How to complete this task:
The data below holds a line containing "Instruction: Click the icon beside MPO SLOT" and a line containing "Open the Widevine"; please quote exactly those two lines and every line between them, and nothing else.

Records for this task:
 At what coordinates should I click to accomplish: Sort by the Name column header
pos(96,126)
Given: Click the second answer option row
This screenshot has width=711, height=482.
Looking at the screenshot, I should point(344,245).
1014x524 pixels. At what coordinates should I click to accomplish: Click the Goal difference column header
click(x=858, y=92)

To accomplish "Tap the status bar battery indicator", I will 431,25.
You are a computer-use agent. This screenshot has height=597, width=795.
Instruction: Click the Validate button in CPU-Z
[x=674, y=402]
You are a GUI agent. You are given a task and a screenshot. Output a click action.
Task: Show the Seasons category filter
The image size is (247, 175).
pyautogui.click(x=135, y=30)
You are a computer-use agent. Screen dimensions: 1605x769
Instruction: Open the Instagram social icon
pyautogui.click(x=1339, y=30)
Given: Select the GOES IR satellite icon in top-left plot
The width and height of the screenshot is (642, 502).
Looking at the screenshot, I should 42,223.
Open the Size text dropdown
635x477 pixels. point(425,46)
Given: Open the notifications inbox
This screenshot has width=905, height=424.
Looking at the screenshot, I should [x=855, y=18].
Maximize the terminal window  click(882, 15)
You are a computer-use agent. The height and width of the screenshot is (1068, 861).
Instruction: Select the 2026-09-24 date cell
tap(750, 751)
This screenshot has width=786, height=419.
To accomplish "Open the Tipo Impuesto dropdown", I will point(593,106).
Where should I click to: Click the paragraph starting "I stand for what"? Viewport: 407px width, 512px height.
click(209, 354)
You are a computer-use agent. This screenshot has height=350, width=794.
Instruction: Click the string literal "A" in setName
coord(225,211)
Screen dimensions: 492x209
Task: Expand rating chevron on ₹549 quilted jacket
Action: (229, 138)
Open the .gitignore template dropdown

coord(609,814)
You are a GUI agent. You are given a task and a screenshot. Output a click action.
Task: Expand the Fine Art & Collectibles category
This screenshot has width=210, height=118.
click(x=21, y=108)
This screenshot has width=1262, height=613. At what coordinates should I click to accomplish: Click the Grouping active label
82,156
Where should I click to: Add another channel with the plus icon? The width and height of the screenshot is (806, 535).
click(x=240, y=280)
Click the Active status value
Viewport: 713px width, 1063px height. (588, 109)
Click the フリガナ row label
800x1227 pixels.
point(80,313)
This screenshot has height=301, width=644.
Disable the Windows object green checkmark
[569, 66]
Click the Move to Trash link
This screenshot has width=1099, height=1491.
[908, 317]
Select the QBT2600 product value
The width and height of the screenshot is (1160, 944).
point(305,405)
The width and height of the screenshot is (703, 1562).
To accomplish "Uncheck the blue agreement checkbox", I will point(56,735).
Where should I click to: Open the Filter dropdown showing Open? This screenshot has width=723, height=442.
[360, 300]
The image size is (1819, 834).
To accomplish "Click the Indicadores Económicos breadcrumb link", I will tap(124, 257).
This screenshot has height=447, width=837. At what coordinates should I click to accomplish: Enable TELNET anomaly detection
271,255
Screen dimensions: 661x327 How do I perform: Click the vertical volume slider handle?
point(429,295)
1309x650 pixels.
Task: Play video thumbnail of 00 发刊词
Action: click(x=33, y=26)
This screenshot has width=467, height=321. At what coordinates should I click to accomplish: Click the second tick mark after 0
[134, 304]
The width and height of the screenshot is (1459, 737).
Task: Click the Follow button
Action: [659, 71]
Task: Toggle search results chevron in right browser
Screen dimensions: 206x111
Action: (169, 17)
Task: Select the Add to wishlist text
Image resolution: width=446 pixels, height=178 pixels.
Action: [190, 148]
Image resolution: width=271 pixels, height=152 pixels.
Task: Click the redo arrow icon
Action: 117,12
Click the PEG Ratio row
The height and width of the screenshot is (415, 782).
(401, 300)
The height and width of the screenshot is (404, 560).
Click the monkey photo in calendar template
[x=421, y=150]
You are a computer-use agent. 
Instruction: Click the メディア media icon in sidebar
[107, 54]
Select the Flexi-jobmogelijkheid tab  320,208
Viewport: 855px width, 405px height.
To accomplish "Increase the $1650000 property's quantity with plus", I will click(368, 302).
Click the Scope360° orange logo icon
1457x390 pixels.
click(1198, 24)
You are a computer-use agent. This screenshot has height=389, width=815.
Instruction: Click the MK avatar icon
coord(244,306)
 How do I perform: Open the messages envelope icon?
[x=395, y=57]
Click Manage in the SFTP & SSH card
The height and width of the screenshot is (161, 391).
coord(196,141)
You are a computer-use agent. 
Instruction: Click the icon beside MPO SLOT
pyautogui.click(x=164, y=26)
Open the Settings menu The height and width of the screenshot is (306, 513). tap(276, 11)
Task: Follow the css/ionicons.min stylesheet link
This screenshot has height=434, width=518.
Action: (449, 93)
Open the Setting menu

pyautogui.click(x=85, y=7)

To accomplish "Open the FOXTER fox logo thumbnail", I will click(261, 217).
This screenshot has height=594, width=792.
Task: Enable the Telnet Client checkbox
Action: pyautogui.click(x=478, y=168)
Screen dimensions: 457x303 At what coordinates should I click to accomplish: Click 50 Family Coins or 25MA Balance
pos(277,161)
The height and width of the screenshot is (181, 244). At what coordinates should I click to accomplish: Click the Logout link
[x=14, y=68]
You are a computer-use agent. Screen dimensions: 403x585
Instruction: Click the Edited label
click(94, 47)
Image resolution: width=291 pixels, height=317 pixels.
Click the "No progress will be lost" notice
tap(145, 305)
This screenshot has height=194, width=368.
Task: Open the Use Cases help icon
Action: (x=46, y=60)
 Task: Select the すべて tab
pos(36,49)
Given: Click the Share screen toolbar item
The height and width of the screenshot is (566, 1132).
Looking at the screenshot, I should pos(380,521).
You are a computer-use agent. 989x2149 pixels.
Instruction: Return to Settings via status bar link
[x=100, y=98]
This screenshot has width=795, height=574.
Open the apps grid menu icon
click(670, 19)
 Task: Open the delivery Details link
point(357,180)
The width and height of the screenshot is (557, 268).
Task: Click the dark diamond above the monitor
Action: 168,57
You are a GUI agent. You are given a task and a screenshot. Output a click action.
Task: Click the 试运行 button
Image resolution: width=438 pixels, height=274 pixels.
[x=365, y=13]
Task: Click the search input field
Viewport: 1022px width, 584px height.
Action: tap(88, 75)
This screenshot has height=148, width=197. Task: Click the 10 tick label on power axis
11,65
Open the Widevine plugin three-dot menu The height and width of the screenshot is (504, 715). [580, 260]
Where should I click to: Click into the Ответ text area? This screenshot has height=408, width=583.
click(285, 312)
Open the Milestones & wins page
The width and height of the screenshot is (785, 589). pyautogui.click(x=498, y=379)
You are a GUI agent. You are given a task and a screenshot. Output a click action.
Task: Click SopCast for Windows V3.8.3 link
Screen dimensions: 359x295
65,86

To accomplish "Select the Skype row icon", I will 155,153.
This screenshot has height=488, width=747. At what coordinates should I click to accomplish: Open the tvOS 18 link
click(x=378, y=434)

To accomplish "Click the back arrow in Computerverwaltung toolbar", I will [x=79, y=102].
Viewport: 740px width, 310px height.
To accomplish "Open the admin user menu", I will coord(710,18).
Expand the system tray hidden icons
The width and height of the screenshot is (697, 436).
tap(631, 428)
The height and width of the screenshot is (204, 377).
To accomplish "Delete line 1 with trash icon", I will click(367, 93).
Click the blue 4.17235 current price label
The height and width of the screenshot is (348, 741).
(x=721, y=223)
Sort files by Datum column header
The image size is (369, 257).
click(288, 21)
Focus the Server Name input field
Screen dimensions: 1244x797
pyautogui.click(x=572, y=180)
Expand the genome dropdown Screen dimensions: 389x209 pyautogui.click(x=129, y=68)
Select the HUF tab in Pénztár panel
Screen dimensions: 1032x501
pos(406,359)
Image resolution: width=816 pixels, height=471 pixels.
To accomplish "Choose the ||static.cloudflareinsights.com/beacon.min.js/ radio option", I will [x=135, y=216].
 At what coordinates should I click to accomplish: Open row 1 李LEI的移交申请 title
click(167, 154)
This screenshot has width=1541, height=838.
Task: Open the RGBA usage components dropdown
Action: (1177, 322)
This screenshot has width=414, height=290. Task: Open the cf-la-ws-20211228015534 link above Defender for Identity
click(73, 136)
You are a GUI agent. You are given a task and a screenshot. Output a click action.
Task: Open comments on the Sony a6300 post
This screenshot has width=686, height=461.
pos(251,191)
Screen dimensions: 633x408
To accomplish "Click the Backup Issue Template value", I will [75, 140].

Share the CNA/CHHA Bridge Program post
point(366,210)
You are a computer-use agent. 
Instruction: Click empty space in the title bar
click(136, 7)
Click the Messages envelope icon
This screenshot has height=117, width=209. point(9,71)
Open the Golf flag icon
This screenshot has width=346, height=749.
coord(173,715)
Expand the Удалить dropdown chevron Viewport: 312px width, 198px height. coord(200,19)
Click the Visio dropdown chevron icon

Answer for this exercise:
Instruction: Click the icon beside MPO SLOT
pyautogui.click(x=164, y=26)
Open the Settings menu The height and width of the screenshot is (306, 513). tap(276, 11)
Task: Follow the css/ionicons.min stylesheet link
This screenshot has height=434, width=518.
Action: (449, 93)
Open the Setting menu

pyautogui.click(x=85, y=7)

To accomplish "Open the FOXTER fox logo thumbnail", I will click(261, 217).
This screenshot has height=594, width=792.
Task: Enable the Telnet Client checkbox
Action: pyautogui.click(x=478, y=168)
Screen dimensions: 457x303 At what coordinates should I click to accomplish: Click 50 Family Coins or 25MA Balance
pos(277,161)
The height and width of the screenshot is (181, 244). At what coordinates should I click to accomplish: Click the Logout link
[x=14, y=68]
You are a computer-use agent. Screen dimensions: 403x585
Instruction: Click the Edited label
click(94, 47)
Image resolution: width=291 pixels, height=317 pixels.
Click the "No progress will be lost" notice
tap(145, 305)
This screenshot has height=194, width=368.
Task: Open the Use Cases help icon
Action: (x=46, y=60)
 Task: Select the すべて tab
pos(36,49)
Given: Click the Share screen toolbar item
The height and width of the screenshot is (566, 1132).
Looking at the screenshot, I should pos(380,521).
You are a computer-use agent. 989x2149 pixels.
Instruction: Return to Settings via status bar link
[x=100, y=98]
This screenshot has width=795, height=574.
Open the apps grid menu icon
click(670, 19)
 Task: Open the delivery Details link
point(357,180)
The width and height of the screenshot is (557, 268).
Task: Click the dark diamond above the monitor
Action: 168,57
You are a GUI agent. You are given a task and a screenshot. Output a click action.
Task: Click the 试运行 button
Image resolution: width=438 pixels, height=274 pixels.
[x=365, y=13]
Task: Click the search input field
Viewport: 1022px width, 584px height.
Action: tap(88, 75)
This screenshot has height=148, width=197. Task: Click the 10 tick label on power axis
11,65
Open the Widevine plugin three-dot menu The height and width of the screenshot is (504, 715). [580, 260]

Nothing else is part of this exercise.